> _WHAT IS REQUIRED_: Rewrite the lines of the material as a numbered list, skipping any blank lines and omitting the pictures.

(Pointing records for text and elements)
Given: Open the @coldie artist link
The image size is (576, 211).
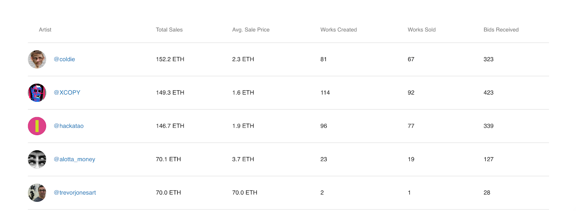Looking at the screenshot, I should (64, 59).
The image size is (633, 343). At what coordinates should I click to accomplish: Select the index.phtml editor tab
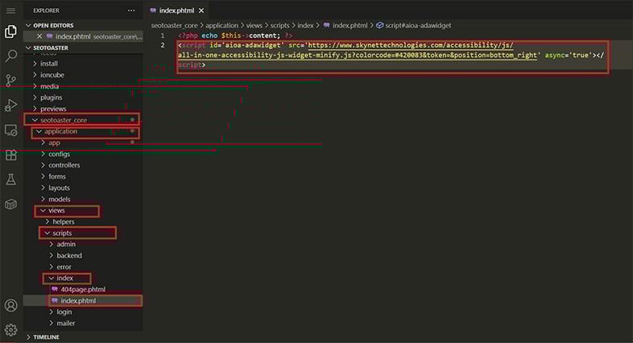coord(180,10)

> _REPLY TO THE TASK_:
1. Given: Open the @coldie artist link
2. The image size is (576, 211).
3. Looking at the screenshot, I should (64, 59).
4. The image size is (633, 343). At what coordinates should I click to accomplish: Select the index.phtml editor tab
5. coord(180,10)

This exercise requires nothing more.